4) Choose an upload method built for large files (not email)

Email attachments are built for documents, not media deliveries. A dedicated transfer link is easier for clients and less fragile for you. With LetsSend you can send a file free and share a single link that clients can open on any device-no attachment limits and no inbox chaos.

If you send files regularly, it’s worth using a consistent setup (saved preferences, predictable links, and a clear delivery flow). If you’re deciding whether to upgrade, you can compare Free and Pro based on how often you deliver and what controls you need.

5) Set link expiration intentionally (and tell the client)

Expiring links reduce risk and keep old versions from circulating forever. Pick an expiry that matches the situation:

  • 24-72 hours for quick reviews or time-sensitive approvals.
  • 7-14 days for standard client deliveries.
  • 30 days for handovers where the client needs time to download and archive.

Then, state it clearly in your message: “Link expires on Friday-download and back it up.” This prevents the inevitable “the link stopped working” surprise.

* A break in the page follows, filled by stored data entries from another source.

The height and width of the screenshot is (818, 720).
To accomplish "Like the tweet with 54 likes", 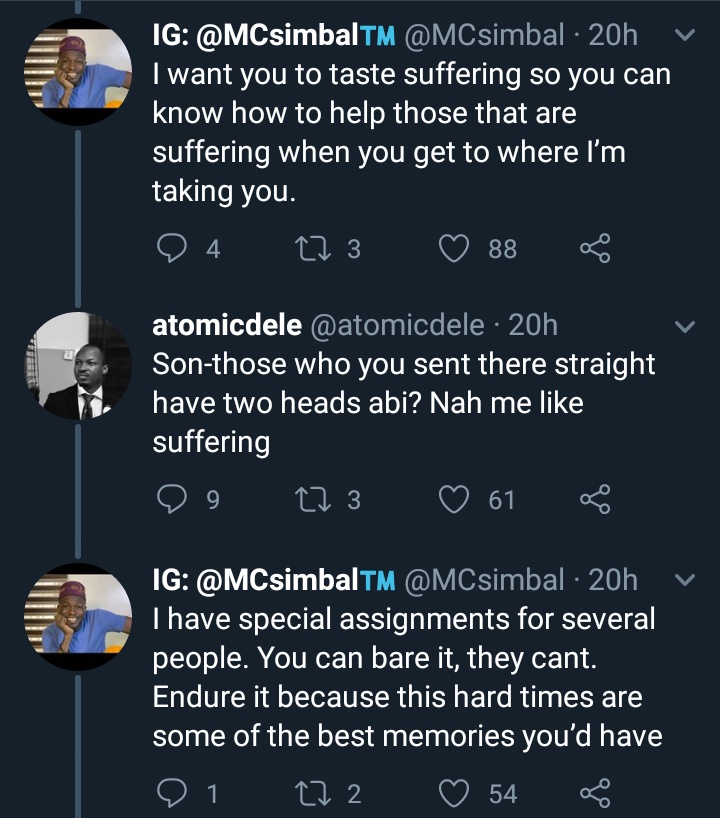I will [x=453, y=793].
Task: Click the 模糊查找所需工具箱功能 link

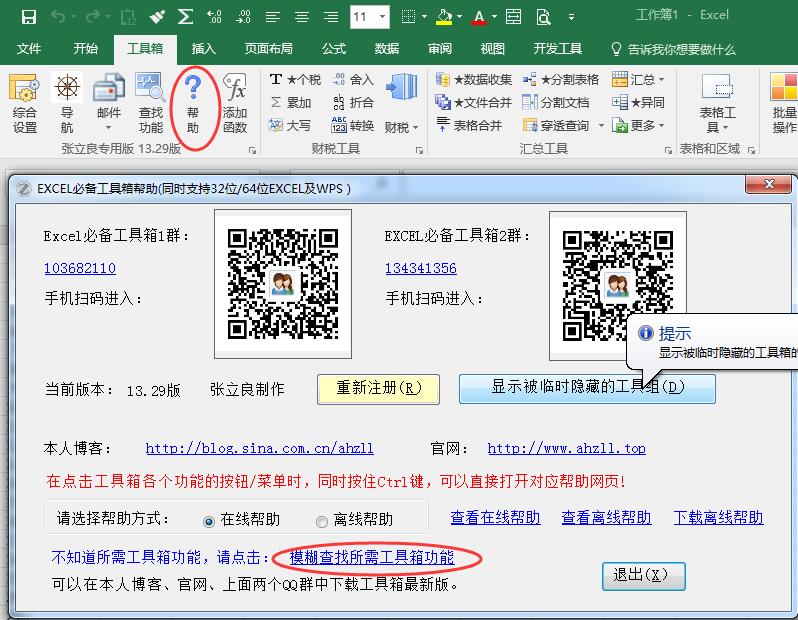Action: click(x=371, y=557)
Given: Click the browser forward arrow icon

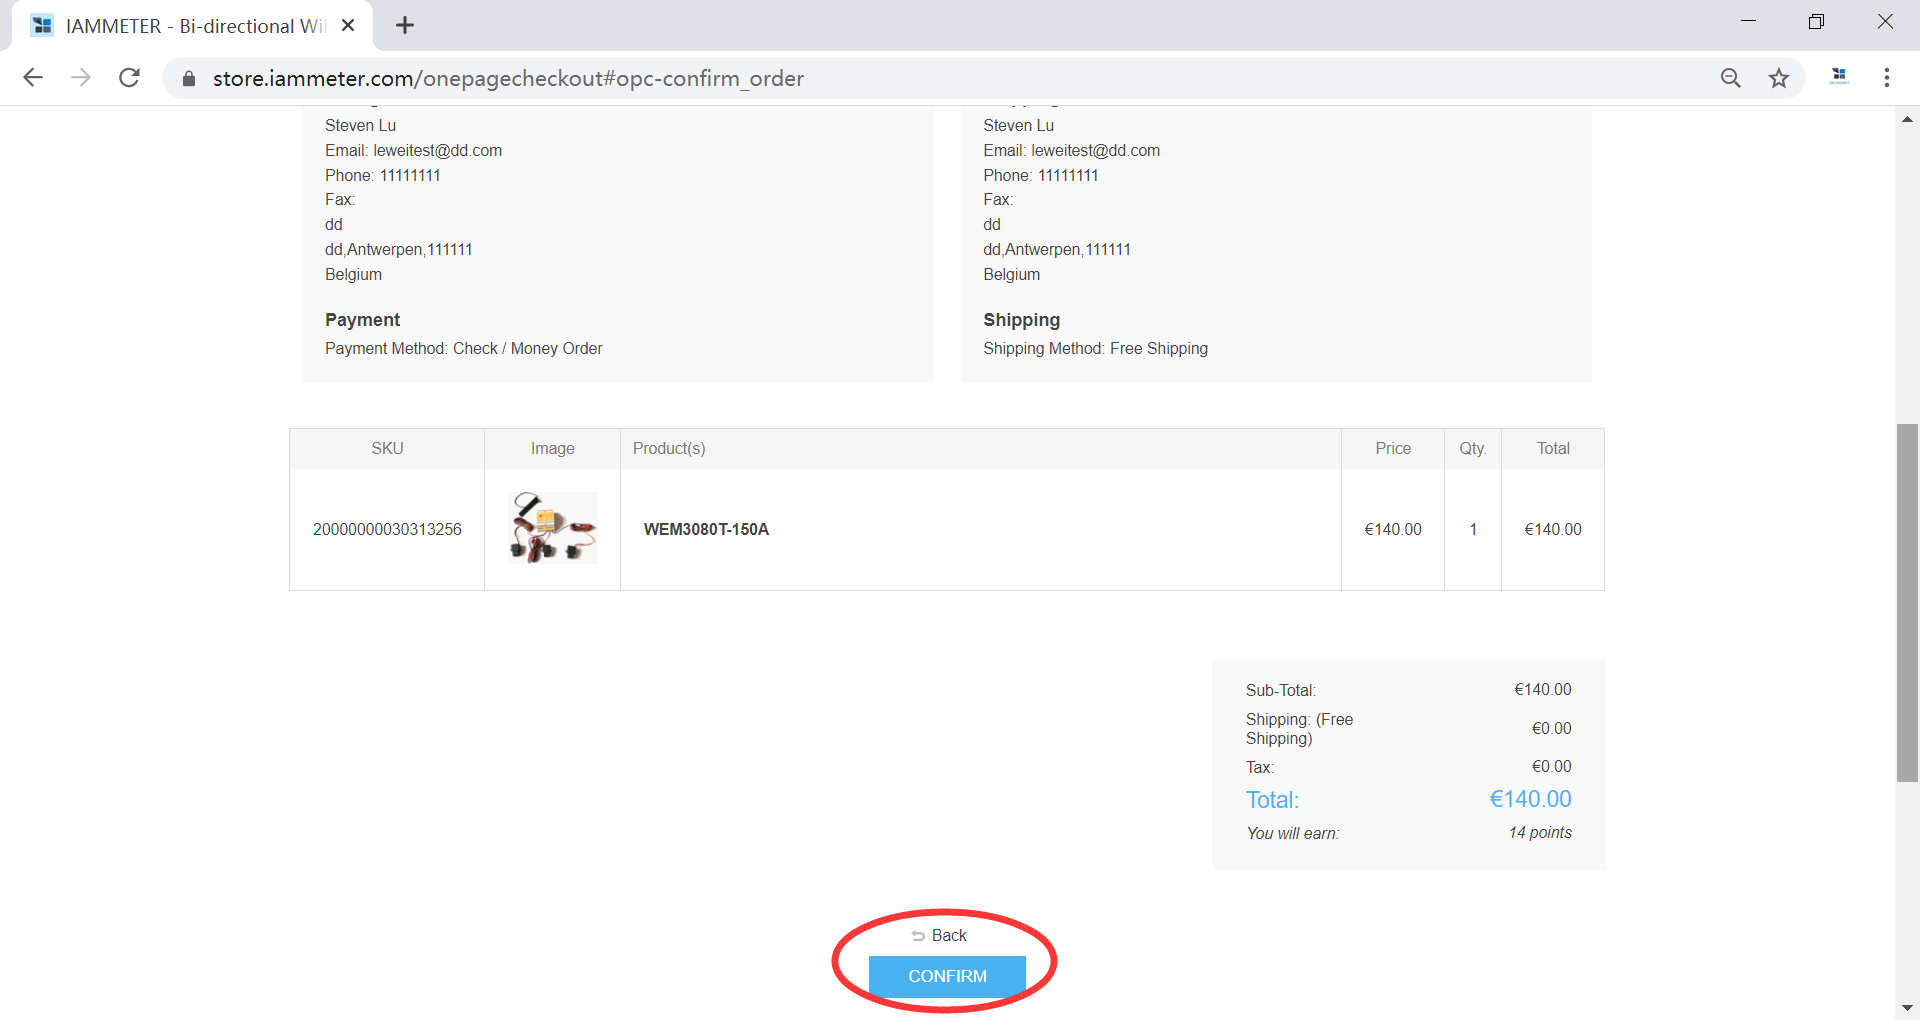Looking at the screenshot, I should pos(81,78).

6) Add a password when the content is sensitive

If the work is under NDA, unreleased, or client-confidential, use a password and share it separately (e.g., in a different message thread). If you’re unsure what settings to choose, the safest approach is to apply basic defaults consistently-password, expiration, and minimal permissions. For a more detailed security baseline, see How to Send Large Files Securely: Passwords, Permissions, and Practical Defaults.

7) Write a delivery note the client can forward internally

Your delivery message should stand on its own-because it will get forwarded. Include:

  • What this is: “Final deliverables for Project X”
  • What to use: “Use files in 02_Final_Deliverables”
  • What changed (if applicable): “Updated colour grade + fixed audio peak at 00:32”
  • Any instructions: “Print at 100%,” “Use the ProRes master for archive,” etc.
  • Expiry + password info: “Link expires…” and how they’ll receive the password

This is the difference between a smooth approval and three rounds of “Which one is correct?”

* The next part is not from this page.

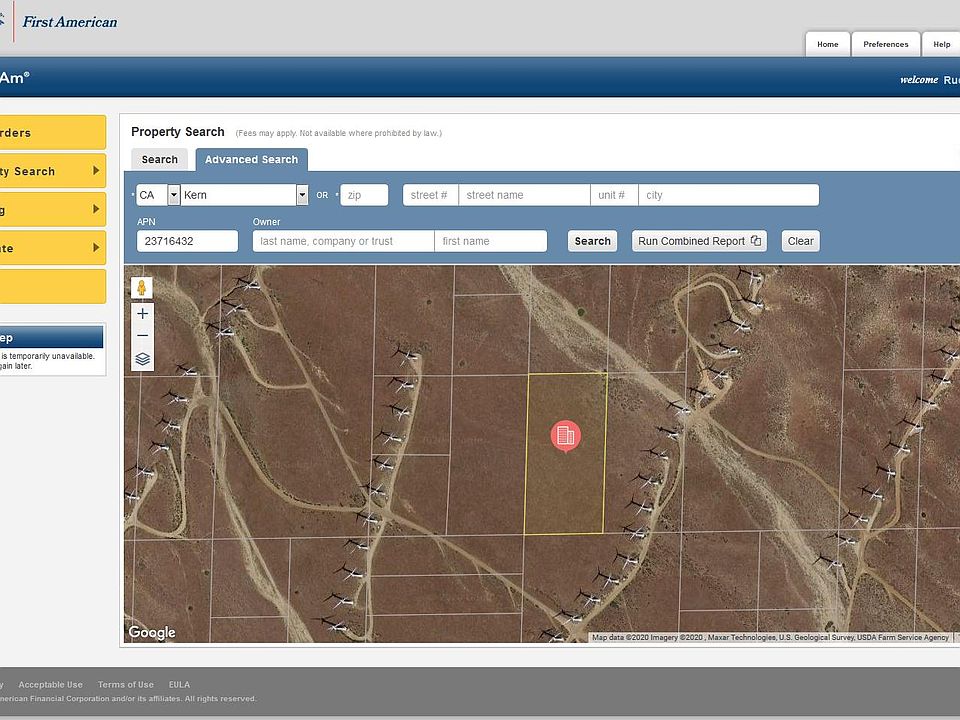Click the street name input field
Screen dimensions: 960x720
(524, 195)
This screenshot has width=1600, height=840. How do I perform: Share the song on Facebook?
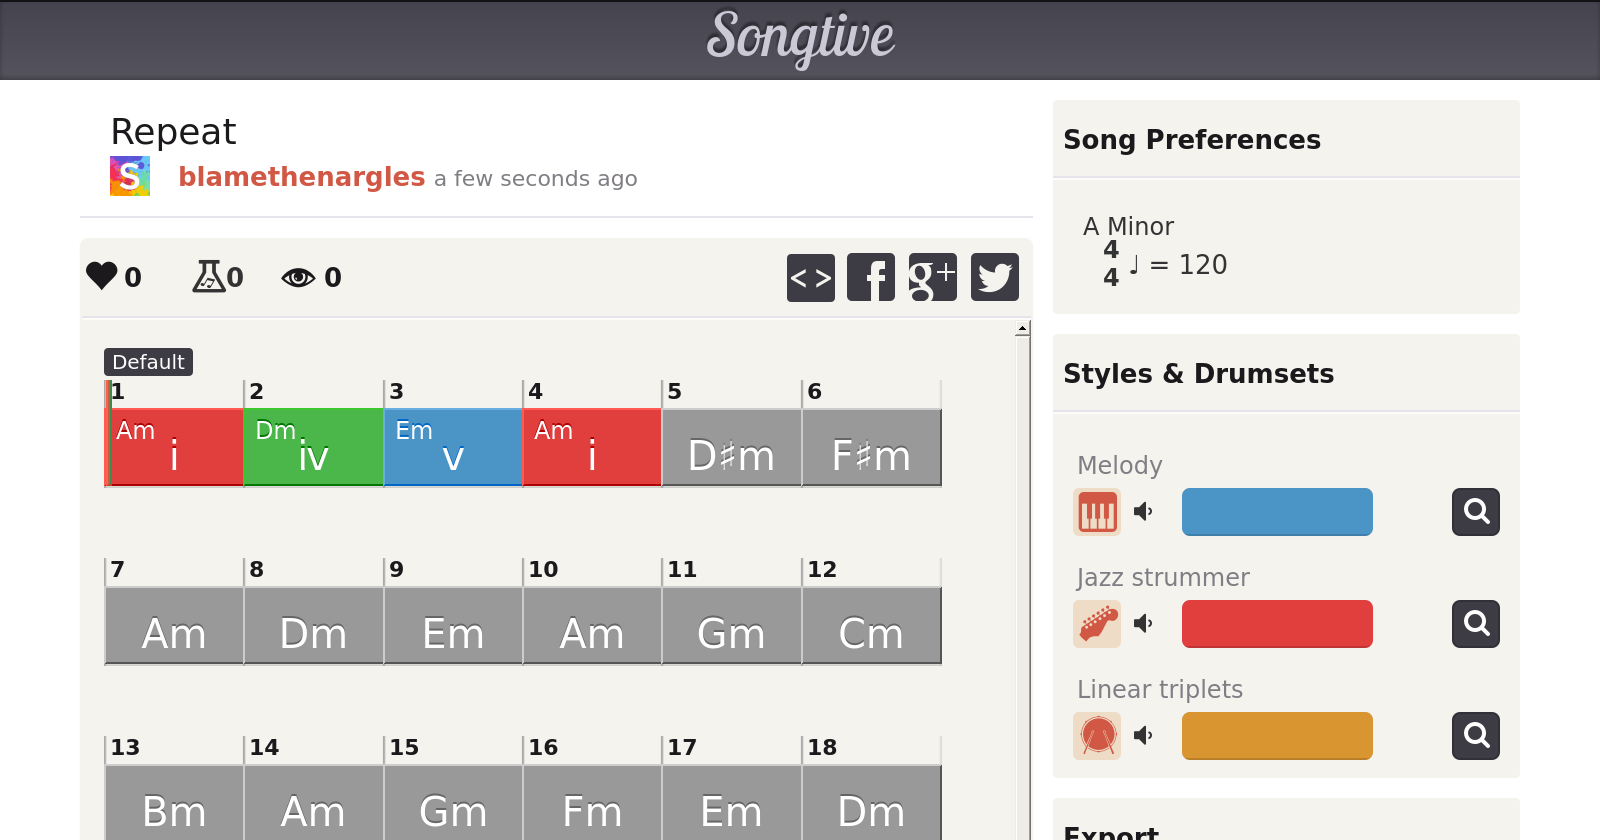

8) Do a 30-second ‘client download’ test before you send

Before you hit send, pretend you’re the client:

  • Open the link in a private/incognito window
  • Check that filenames are readable and not truncated
  • Verify the “final” file is actually final
  • Confirm any password/expiry settings

This quick check catches the most painful mistakes: wrong version, missing files, or a link that requires you to be logged in.

9) Keep your own delivery record

Save a copy of the delivery note (or paste it into your project tracker) with:

  • Date sent
  • What was included
  • Version number(s)
  • Link expiry date

When a client comes back two months later asking for “that version we approved,” you’ll know exactly what happened.

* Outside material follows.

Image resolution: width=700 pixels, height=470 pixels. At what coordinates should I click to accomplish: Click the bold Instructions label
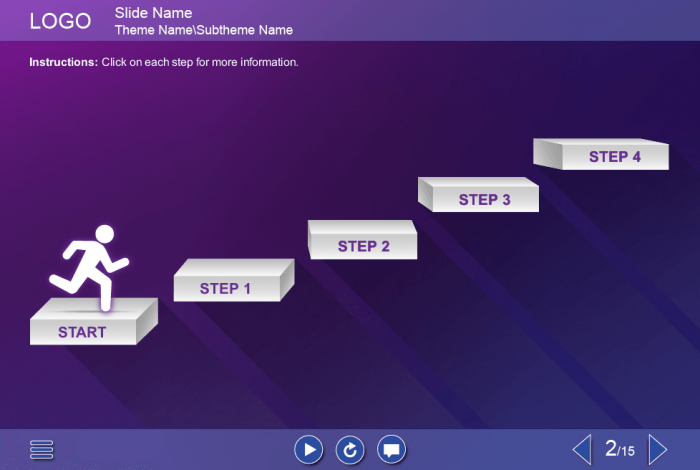tap(63, 62)
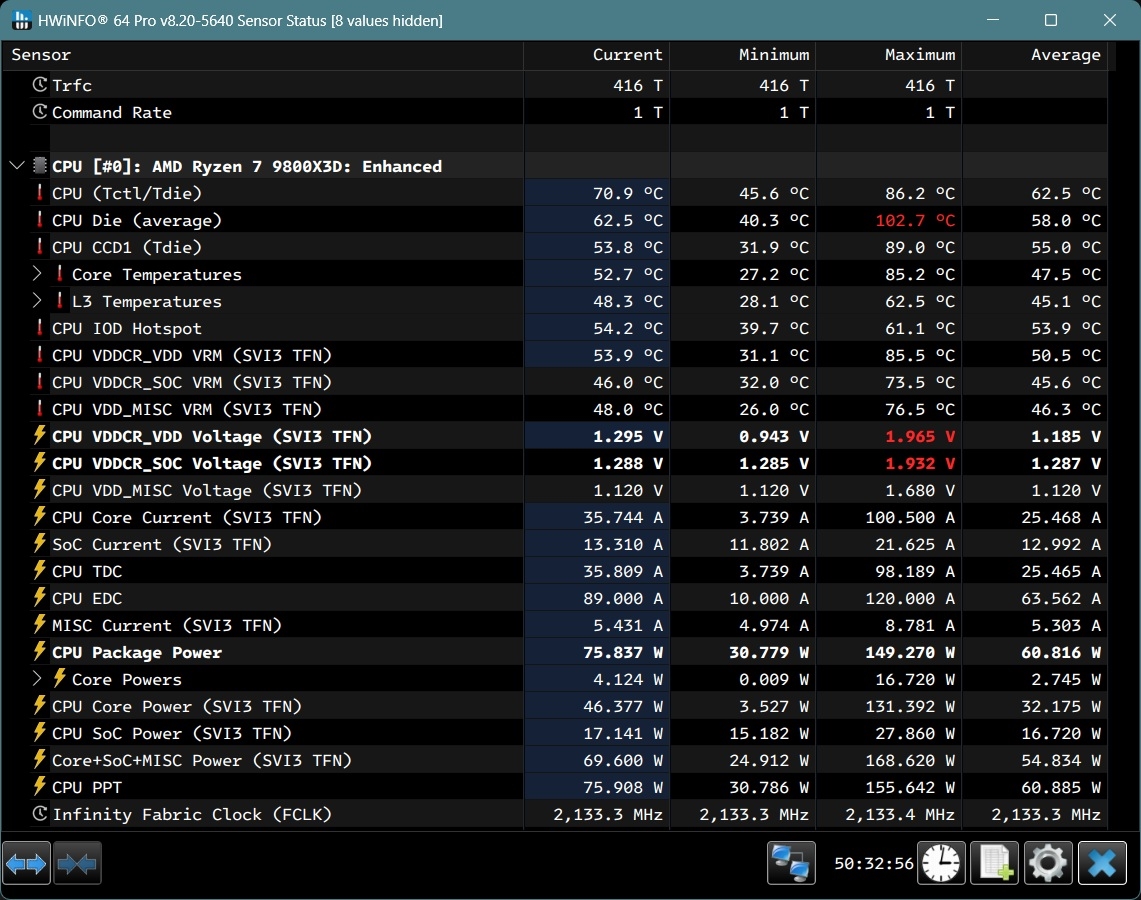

A simple delivery template you can reuse

Here’s a message template you can keep as a snippet:

  • Subject: Project [Name] - Final files (v##)
  • Message: “Hi [Name], here are the [review/final] files for [Project]. Please use the files in 02_Final_Deliverables. Changes since last version: [1-3 bullets]. Download link: [link]. Link expires: [date]. Password: sent separately.”

Make it even smoother with a consistent sending setup

If you want a repeatable, low-friction way to deliver large files, set up LetsSend once and use it the same way every time. You can create a free account, then adjust your usual preferences as your workflow evolves. If you ever get stuck, visit the Help Center or read the FAQs for quick answers.

Consistency is the real secret: clients learn what to expect, approvals speed up, and you spend less time resending files that were fine the first time.